Despite high interest rates and other economic challenges, consumer spending remains resilient in the US, according to National Retail Federation Chief Economist Jack Kleinhenz. In Q1 2024, GDP grew by 1.6%, a decline from Q4 2023’s 3.4%. However, consumers continue to spend more compared to the previous year, with inflation causing a slowdown in economic expansion.
The NRF’s Monthly Economic Review reported that consumer spending growth decreased from 3.3% in Q4 to 1.9% in Q1 but still showed a year-over-year increase of 2.5%. Despite ongoing cost pressures, consumers are continuing to spend on goods and services. Total retail sales exceeded expectations in March, rising by 4% year-over-year according to the U.S. Census Bureau. The strong spending growth is attributed to a robust labor market with solid job growth and rising wages.

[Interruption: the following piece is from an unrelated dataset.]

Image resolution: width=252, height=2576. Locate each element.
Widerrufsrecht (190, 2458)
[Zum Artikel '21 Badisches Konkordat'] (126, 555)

In March, there was a significant increase in job openings, with the three-month average payroll gain reaching its fastest pace in a year at 276,000. Non-farm payrolls rose by 175,000 in April, falling short of estimates at 240,000. The unemployment rate increased slightly to 3.9%, despite this sectors like healthcare, social assistance transportation and warehousing showed job gains overall; the US economy continues to remain in good shape due to consumer spending and a strong labor market.
Despite the slowdown caused by inflation and high interest rates, consumers are showing their resilience when it comes to spending on goods and services despite ongoing cost pressures.